El sistema económico en que vivimos se reduce a la compulsión de tomar lo que más puedas, en el menor tiempo posible, sin nunca devolver nada. ¿Para qué? Para acumular riqueza que se supone trae bienestar, tranquilidad y la que puedes legar a tus descendientes para asegurar que no tengan que comenzar desde cero como hiciste tú o tus padres. En el fondo, trabajas duro toda tu vida para darles a tus hijos una ventaja en la larga y dura carrera por la sobrevivencia, a la que tú, distraídamente les invitaste.

Tener más es mejor y crecer es signo de salud y prosperidad, económica y personal. Bajo esta lógica implacable, ¿Quién está dispuesto a ceder su lugar en la lucha por recursos que parecen escasos y menguantes?, ¿Los que tienen más, los que tienen menos o los que tienen casi nada? De donde va a venir la reducción de consumo que necesitamos para detener la rueda enloquecida al progreso basado en la adicción a los combustibles fósiles y las emisiones de gases de efecto invernadero que nos están matando?

Los pobres no, porque de ese mendrugo que logren alcanzar depende su familia y porque rara vez alcanzan algo más que lo necesario para subsistir (si crees que exagero, por favor pregúntate honestamente si tú podrías vivir con el sueldo mínimo). Es tragicómico, pero muchos de los países pobres del ahora denominado Sur Global ni siquiera se encuentran en crisis climática porque no cuentan siquiera con los recursos necesarios para producir emisiones, sin embargo, serán los más afectados por las consecuencias del cambio climático. Aún más, lo que necesitan ellos urgentemente en producir más emisiones para lograr alimentar, vestir y educar a su empobrecida población.

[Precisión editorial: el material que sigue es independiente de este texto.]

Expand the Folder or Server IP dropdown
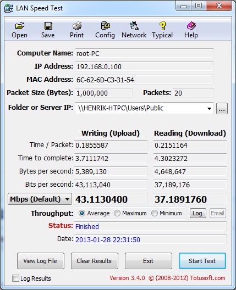This screenshot has width=236, height=290. [x=209, y=109]
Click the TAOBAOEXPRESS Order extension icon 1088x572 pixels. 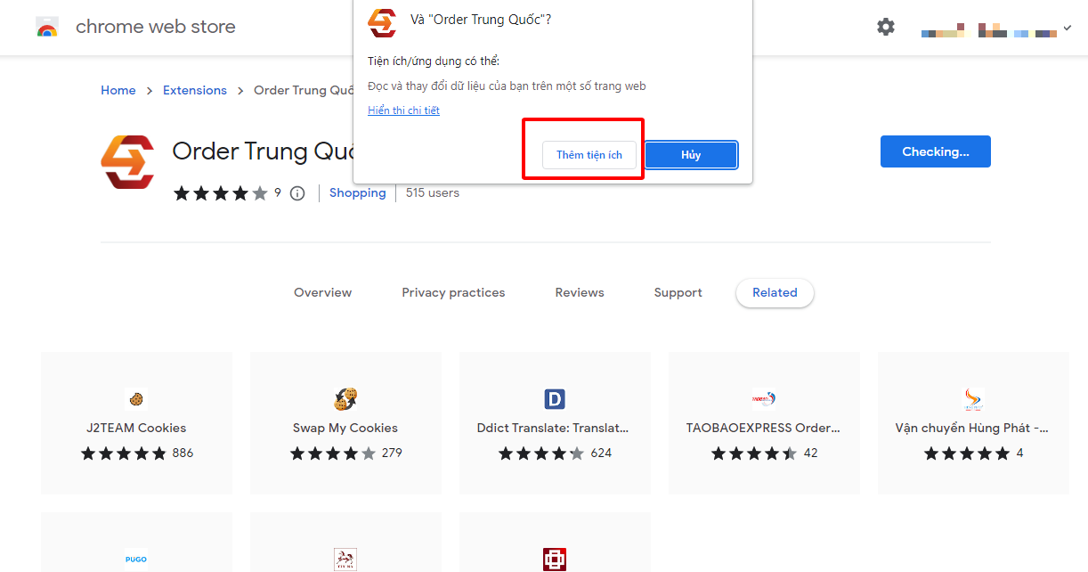point(764,399)
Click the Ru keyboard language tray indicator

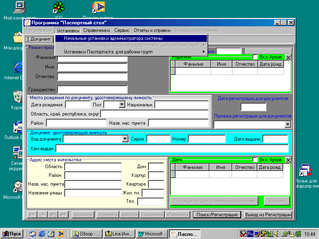251,234
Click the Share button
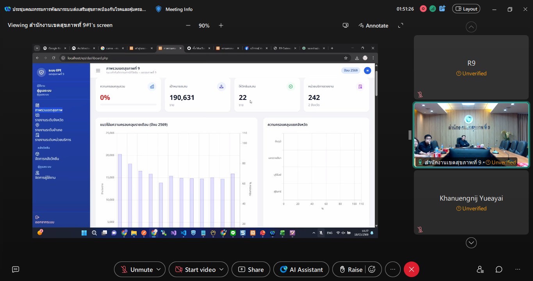533x281 pixels. (251, 269)
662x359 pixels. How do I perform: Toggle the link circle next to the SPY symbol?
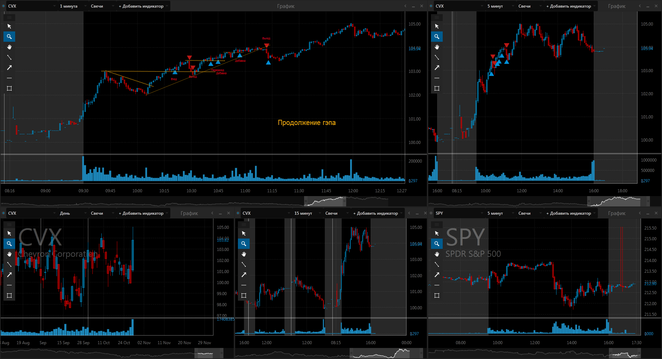[431, 213]
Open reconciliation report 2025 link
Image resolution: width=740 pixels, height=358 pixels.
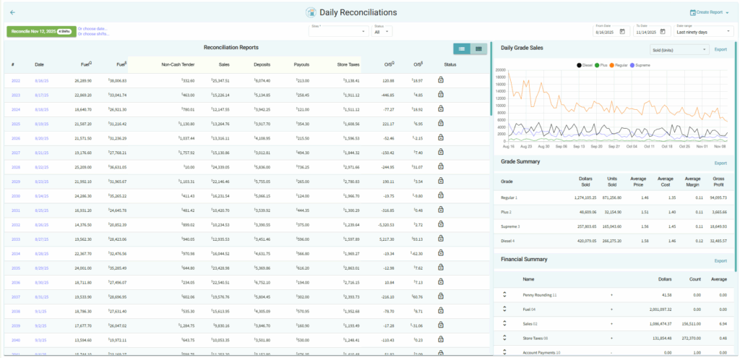(16, 124)
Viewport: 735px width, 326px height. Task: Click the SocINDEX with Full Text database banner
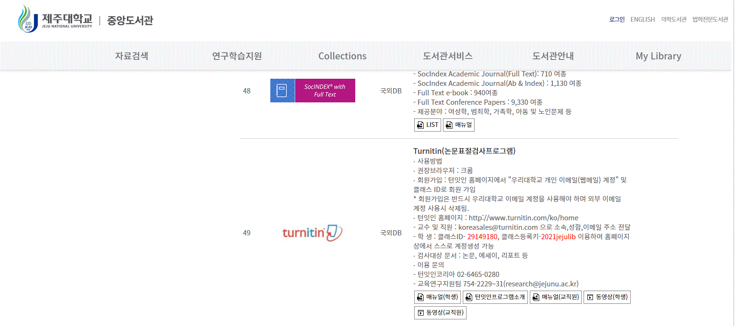click(x=312, y=91)
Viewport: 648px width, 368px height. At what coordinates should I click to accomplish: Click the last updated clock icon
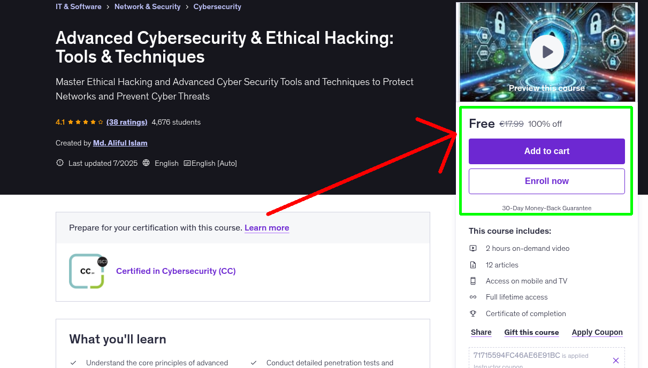(59, 163)
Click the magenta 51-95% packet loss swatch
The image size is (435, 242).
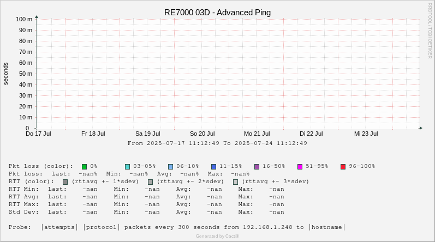point(300,166)
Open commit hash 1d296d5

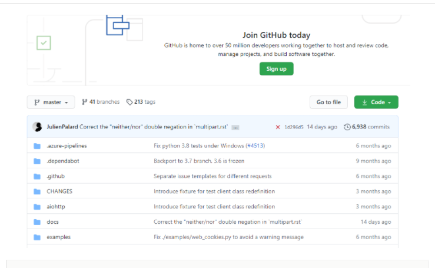[x=294, y=127]
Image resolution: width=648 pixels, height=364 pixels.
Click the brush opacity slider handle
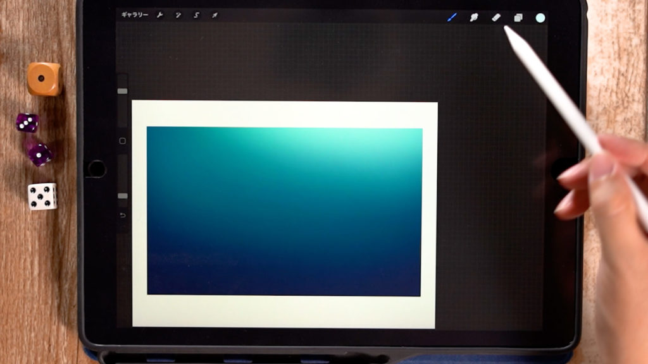tap(123, 196)
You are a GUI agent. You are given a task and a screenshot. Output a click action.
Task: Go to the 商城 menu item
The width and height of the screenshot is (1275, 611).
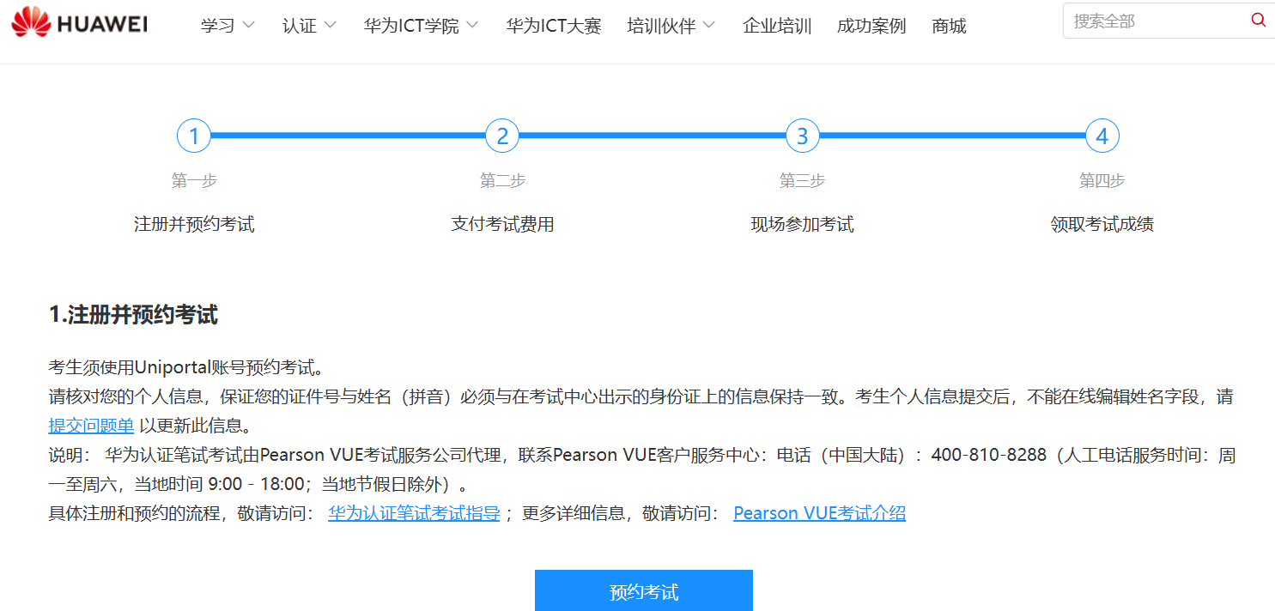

Pero, por otra parte, los países ricos tampoco están dispuestos a ceder, pero ellos por otro motivo. El excesivo crecimiento económico de estas sociedades es el que ha producido la mayoría de los gases de efecto invernadero que nos tienen en la actual crisis climática. Si ellos comenzaron antes a contaminar, ellos también acumularon las ganancias del progreso. Ellos se mantendrán en los buenos lugares en que se encuentran, buscarán entretenerse y esperar hasta que la fiesta termine. ¿No es eso lo que muestran los Pandora Papers?

El progreso científico, artístico, social del que se enorgullecen los países del mundo desarrollado, ha sido producido al costo de la contaminación global. Es algo que deberíamos tener todos en mente cuando hacemos la cola y pagamos para entrar a los magnificentes  y caros museos Europeos.

La idea que el crecimiento económico es el deber primordial de la economía y que la sociedad se debe adaptar o someter más bien a este principio, nos ha sido enseñada como sentido común. Ninguna de las ideologías del siglo XX ha sido tan poderosa y eficaz en su indoctrinación como el capitalismo. Este hecho llevó al filosofo Frederic Jameson a decir hace años atrás: “es más fácil imaginar el fin del mundo que imaginar el fin del capitalismo”. ¡Chan!

Desde Azerbaiyán a París, pasando por Bolivia, Zambia y Rotterdam, la idea que el bienestar proviene del progreso material y la explotación de la naturaleza es la única vía de asegurar el progreso material de la sociedad, se ha impuesto creando depredación del medio ambiente. Pero paradojalmente el progreso, la riqueza y el bienestar alcanzado por los países a costa de hipotecar su futuro, tampoco ha sido distribuido equitativamente en las sociedades ricas o entre los países en desarrollo. ¿Una prueba? Cada París tiene su Bangladesh y cada Bangladesh tiene su opulento París.    

Para imaginar el fin del mundo tenemos bastantes herramientas, entre las más nuevas, tenemos el último informe del IPCC, Save de Children o los informes de Oxfam. Para imaginar el fin del capitalismo no tenemos nada. Si tú crees que puedes imaginarlo, anda y dinos:

¿Cómo sería el día después de la revolución mundial?